掲載された文章 —
##########
私は普段、福岡のスタートアップ企業のCTOとして、「ビッグデータ分析+AI・ML開発」を行うElixir/Phoenix/React/Kerasリードプログラマをしながら、福岡Elixirコミュニティ「fukuoka.ex」のMeetUp(偶数月定期開催)やプログラミング入門ハンズオン、もくもく会を主催しています
先日、「fukuoka.ex #8 ~2018年 春のElixir入学式~」というMeetUpを開催し、その中で、Elixir入門者向けのセッションの登壇したのですが、それをコラム化したのが、このシリーズの①~③にあたります
■「ExcelからElixir入門」シリーズの目次
①データ並替え/絞り込み
|> ②データ列抽出、Web表示
|> ③WebにDBデータ表示
|> ④Webに外部APIデータ表示
|> ⑤Webにグラフ表示
|> ⑥SPAからPhoenix製APIを呼び出す(表示編)【LiveView版】
|> ⑦SPAからPhoenix製APIを呼び出す(更新編)【LiveView版】
|> ⑧Gigalixirに本番リリース
|> ⑨ElixirサーバサイドのみでReactと同じSPA/リアルタイムUIが作れる「LiveView」
##########
与えられた資料 —
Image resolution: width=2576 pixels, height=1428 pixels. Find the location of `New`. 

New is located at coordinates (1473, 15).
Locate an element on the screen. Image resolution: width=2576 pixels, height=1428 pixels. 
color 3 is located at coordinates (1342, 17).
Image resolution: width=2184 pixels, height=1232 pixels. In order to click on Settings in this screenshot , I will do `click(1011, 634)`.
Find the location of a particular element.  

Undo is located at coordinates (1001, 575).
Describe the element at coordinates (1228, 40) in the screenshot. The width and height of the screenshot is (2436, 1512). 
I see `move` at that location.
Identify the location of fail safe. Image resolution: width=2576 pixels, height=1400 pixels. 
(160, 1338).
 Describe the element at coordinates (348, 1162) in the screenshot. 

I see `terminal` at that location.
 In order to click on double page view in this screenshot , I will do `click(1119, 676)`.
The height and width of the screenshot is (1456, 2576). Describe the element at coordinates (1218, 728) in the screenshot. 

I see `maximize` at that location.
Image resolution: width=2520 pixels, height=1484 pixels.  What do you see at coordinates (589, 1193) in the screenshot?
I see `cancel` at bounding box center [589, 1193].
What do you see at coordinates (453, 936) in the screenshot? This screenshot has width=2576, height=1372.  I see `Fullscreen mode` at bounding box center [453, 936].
##########
取り組む内容 —
1. Elixir入門シリーズの紹介文によると、fukuoka.exのMeetUpはどのような頻度で開催されているか。
2. Elixir入門シリーズの紹介文を、最後の目次項目の次から書き進めてください。

演習の解答 —
1. 偶数月に定期開催されている。

2.
|> ⑩ElixirサーバサイドSPAをスマホで見るためにGigalixirリリース
|> ⑪Gigalixir上のLiveViewアプリに独自ドメイン名を付与して正式なアプリ公開
|> ⑫Elixir/PhoenixのCRUD Webアプリをリリース
Elixir Advent Calendar: 言語カテゴリ1位 & 全カテゴリ2位!
例年を遥かに超える盛り上がりを見せ、堂々のトップ獲得ッ!
https://qiita.com/advent-calendar/2022/elixir
https://qiita.com/advent-calendar/2022/ranking/feedbacks
https://qiita.com/advent-calendar/2022/ranking/feedbacks/categories/programming_languages
事前準備:Elixirのインストール
Elixirを使い始めるのに4種類の方法がありますが、うち2種類をここでは紹介します … いずれかを実施すればOKです(≒全部をやらなければいけないと誤解される方が割と多いのでご注意)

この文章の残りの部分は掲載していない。